[Data excerpts]
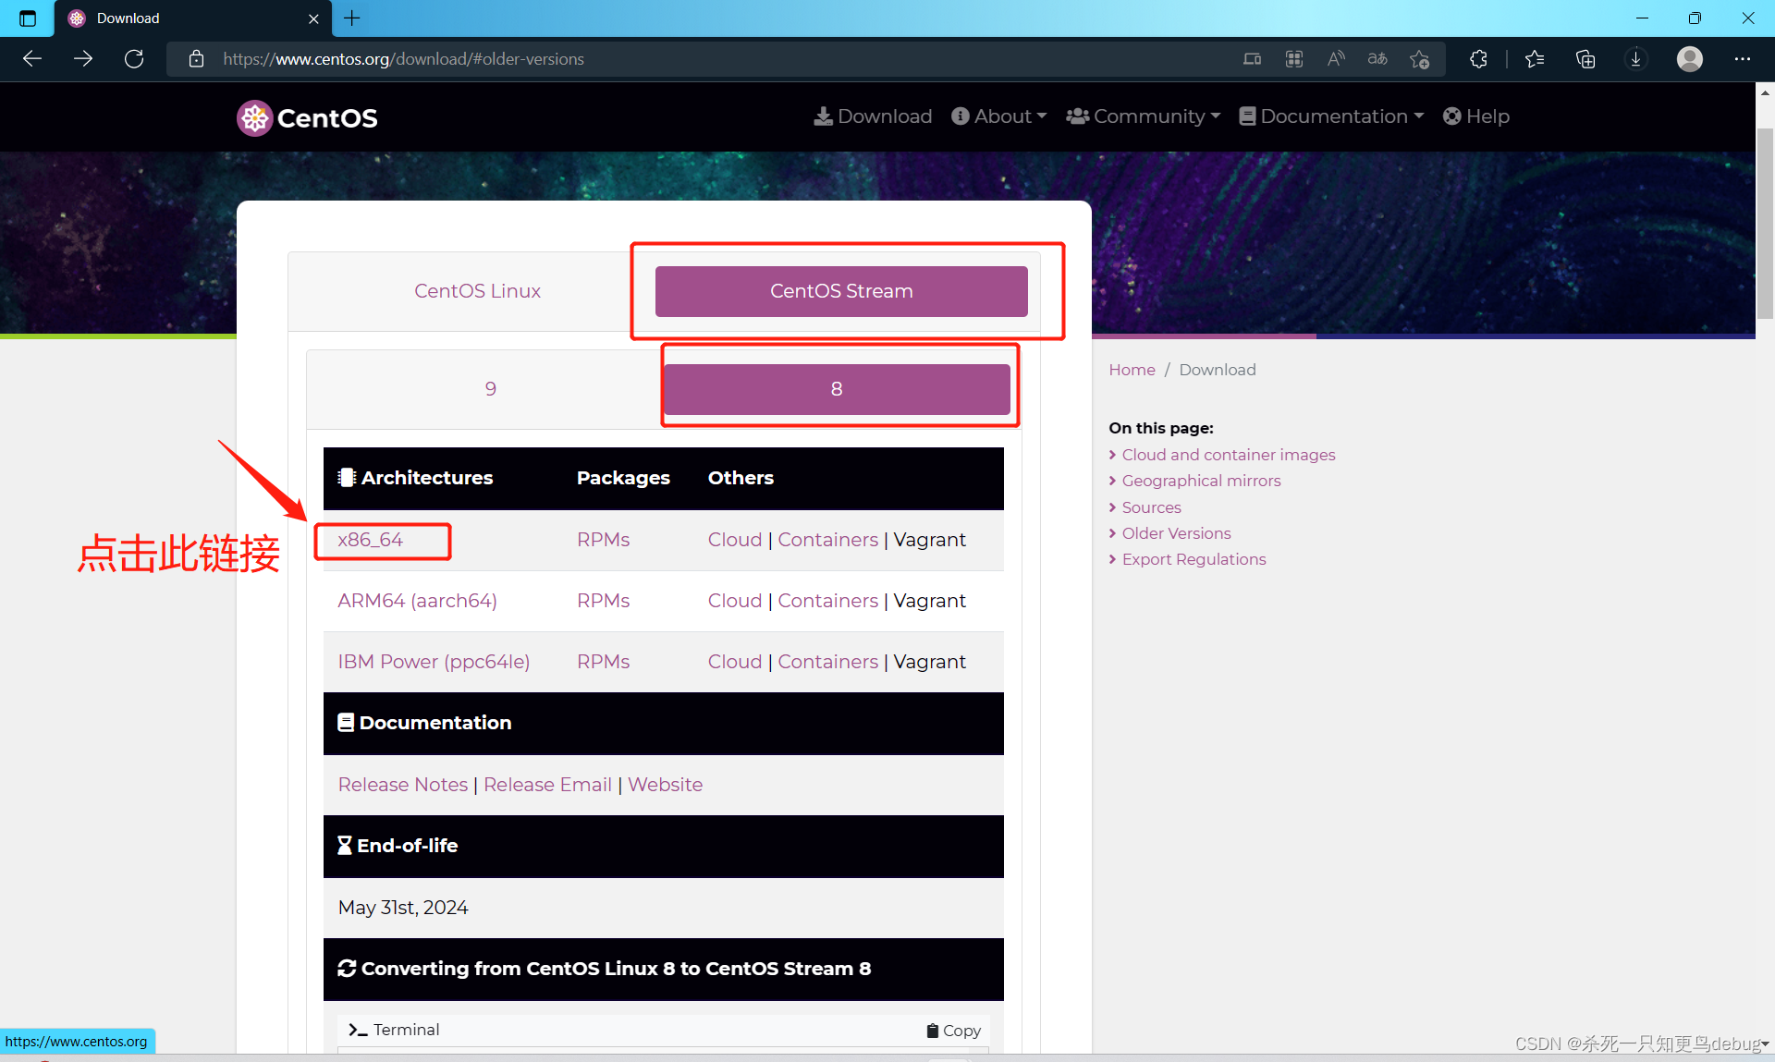The width and height of the screenshot is (1775, 1062).
Task: Click the RPMs packages link for x86_64
Action: 601,540
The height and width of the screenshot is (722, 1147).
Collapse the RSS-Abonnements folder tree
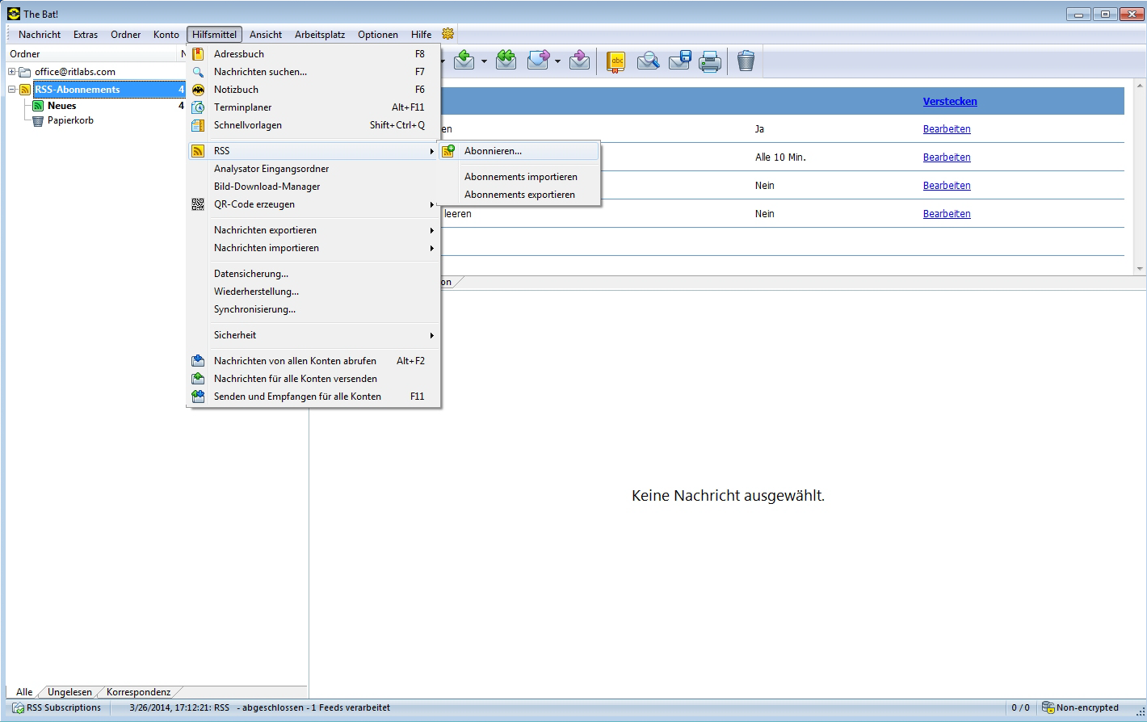(x=12, y=90)
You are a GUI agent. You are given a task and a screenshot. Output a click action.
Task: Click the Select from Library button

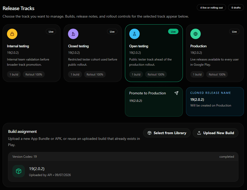coord(167,133)
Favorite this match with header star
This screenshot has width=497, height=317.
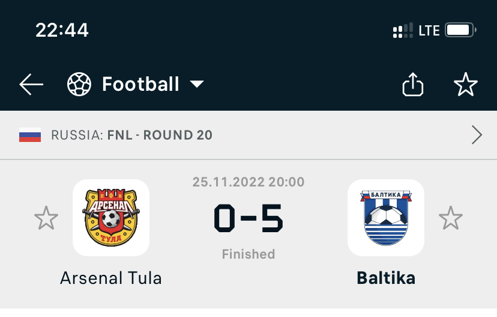point(465,85)
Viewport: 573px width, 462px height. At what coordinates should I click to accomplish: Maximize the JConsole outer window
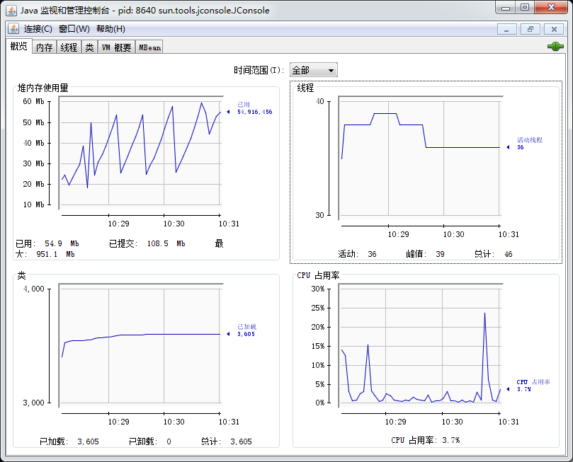point(525,7)
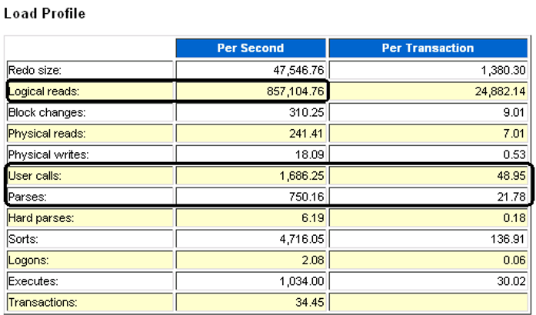Click the Per Second column header
The image size is (536, 315).
(251, 48)
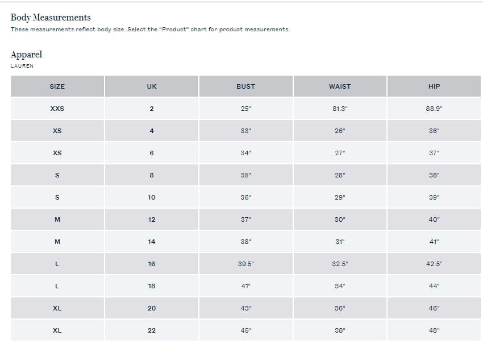Click the 48" hip value
483x348 pixels.
click(x=434, y=330)
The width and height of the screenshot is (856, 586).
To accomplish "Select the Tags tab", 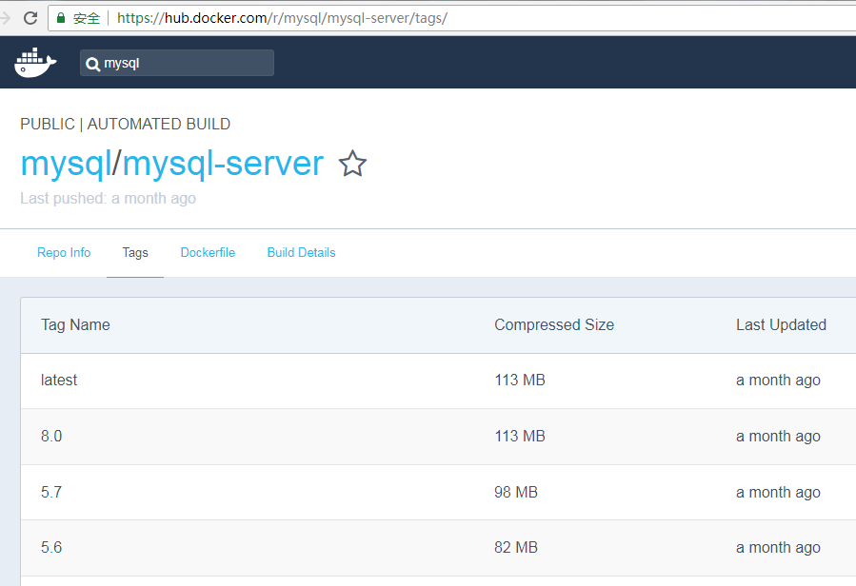I will coord(135,252).
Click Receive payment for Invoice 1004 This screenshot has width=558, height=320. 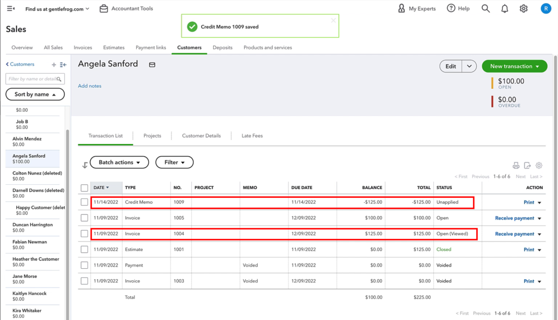pos(515,233)
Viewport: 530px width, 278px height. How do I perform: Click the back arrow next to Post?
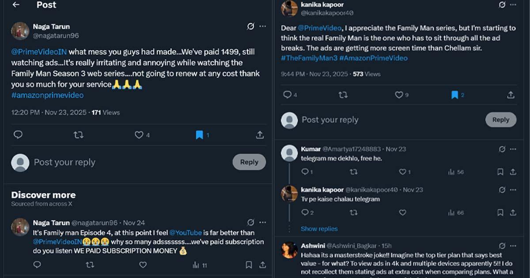[16, 5]
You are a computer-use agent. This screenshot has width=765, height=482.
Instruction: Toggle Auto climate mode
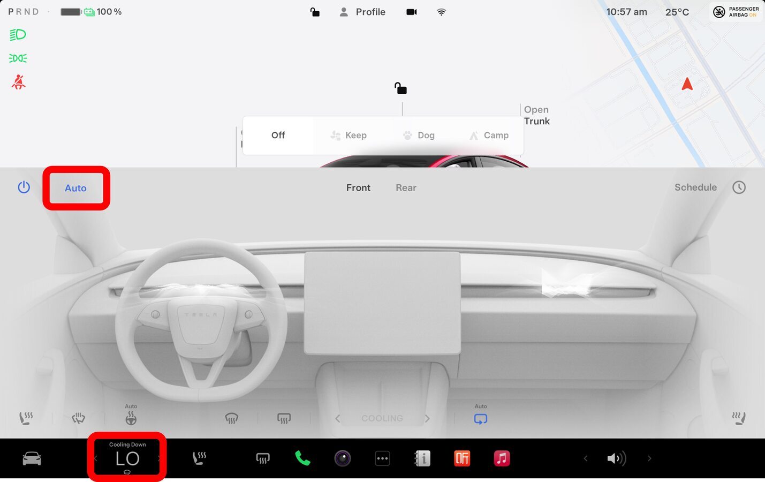[75, 188]
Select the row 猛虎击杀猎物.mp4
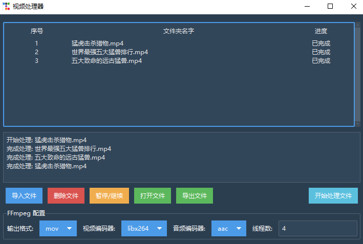 pos(97,43)
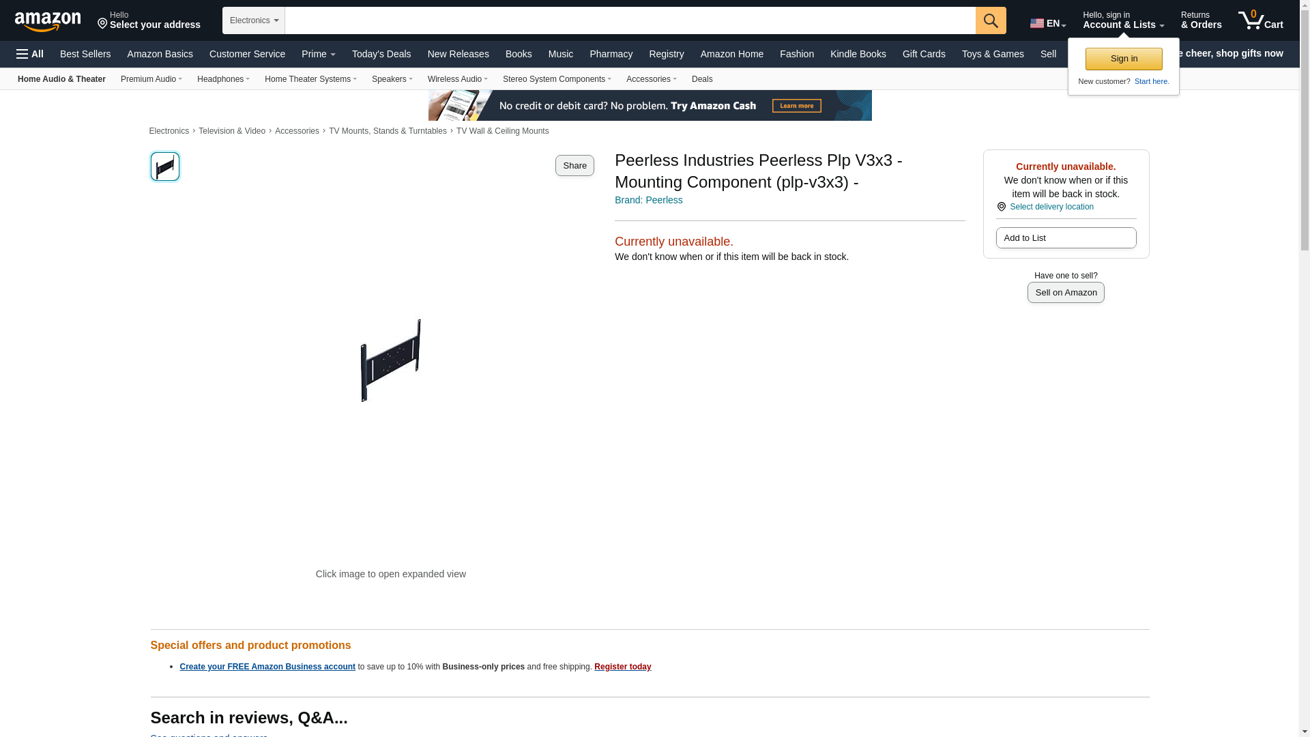1310x737 pixels.
Task: Click the EN language flag selector
Action: coord(1048,23)
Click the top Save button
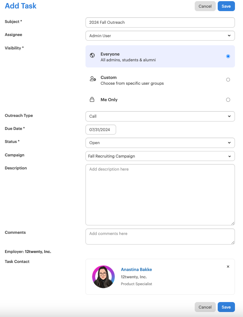 point(226,6)
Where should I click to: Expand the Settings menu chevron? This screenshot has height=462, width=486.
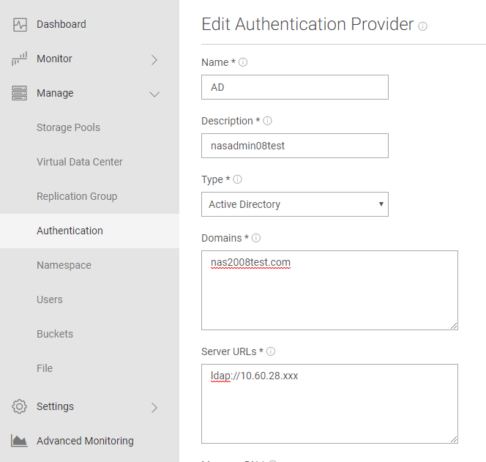[154, 407]
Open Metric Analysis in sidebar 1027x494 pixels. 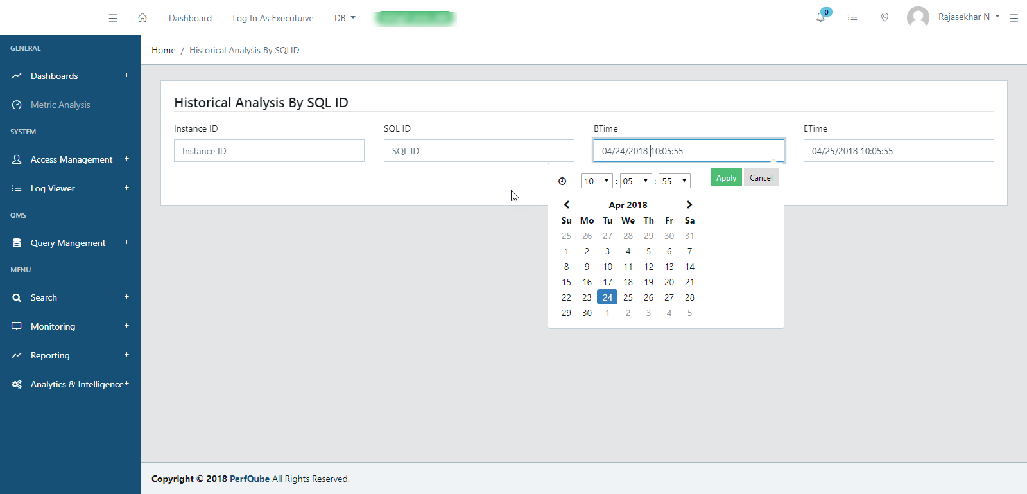[x=60, y=105]
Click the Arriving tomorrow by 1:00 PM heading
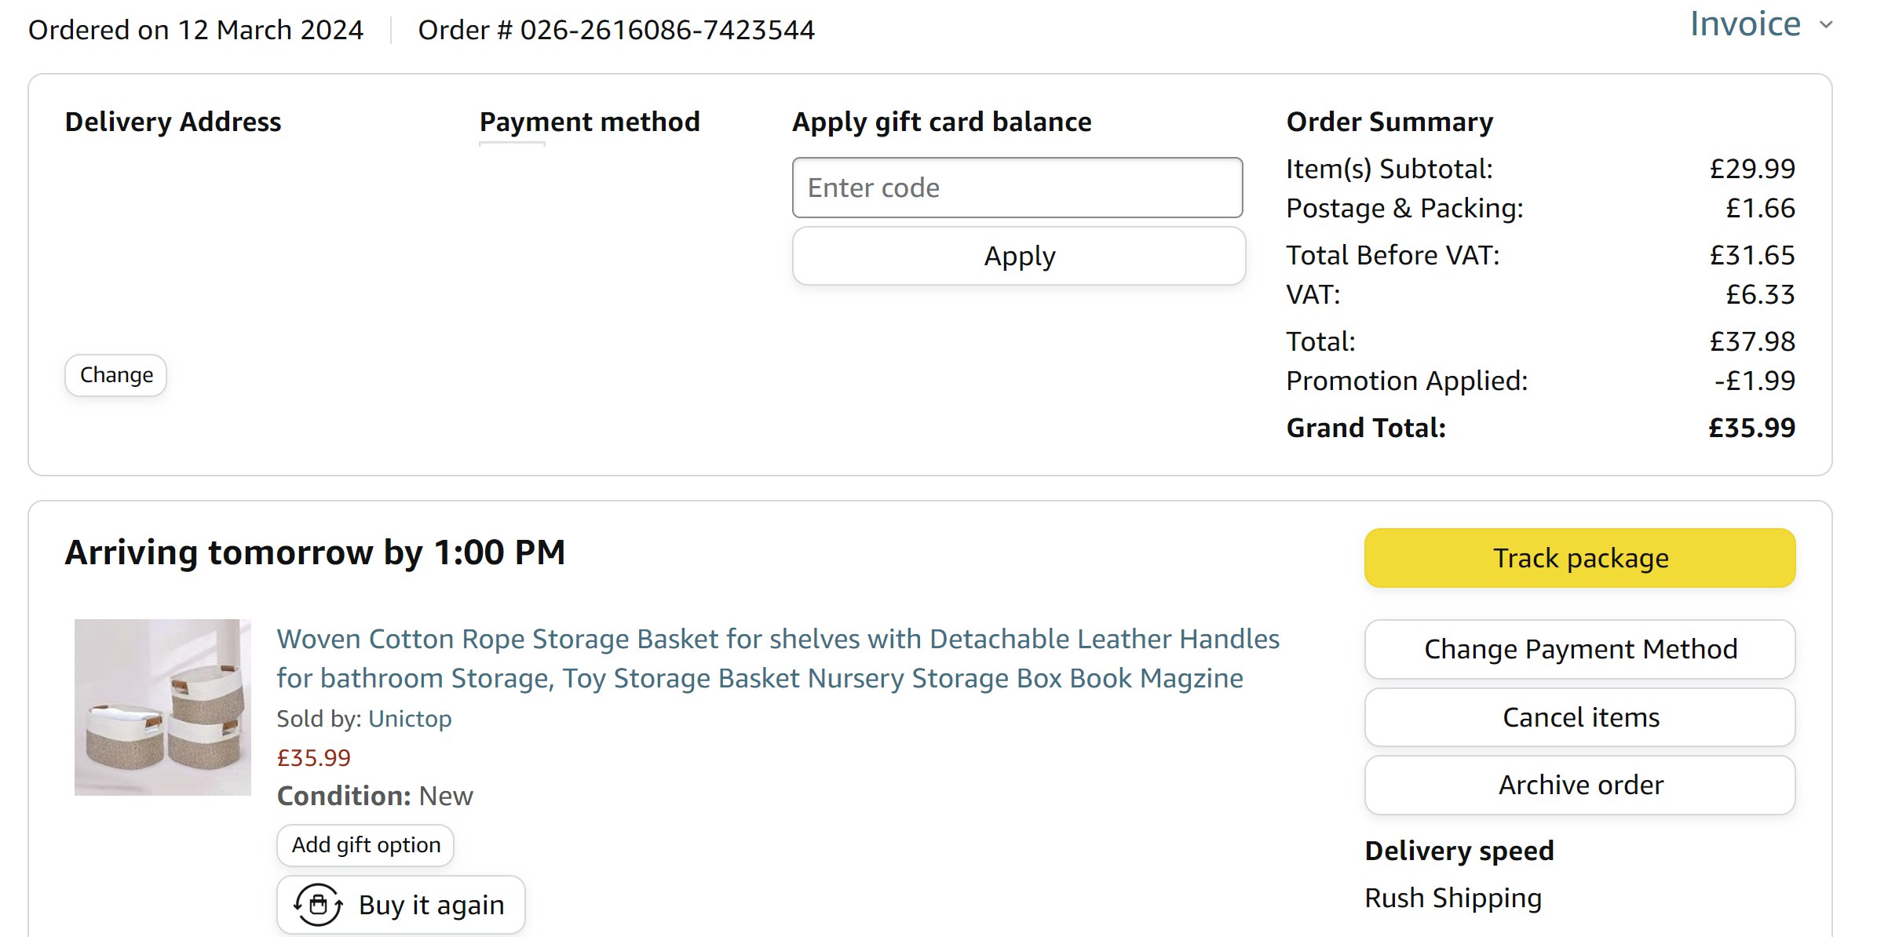 tap(315, 552)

**TASK GOAL**
Determine the number of lines above holding the string "agent". Reply with it and nothing more.

**COMPLETED TASK**
2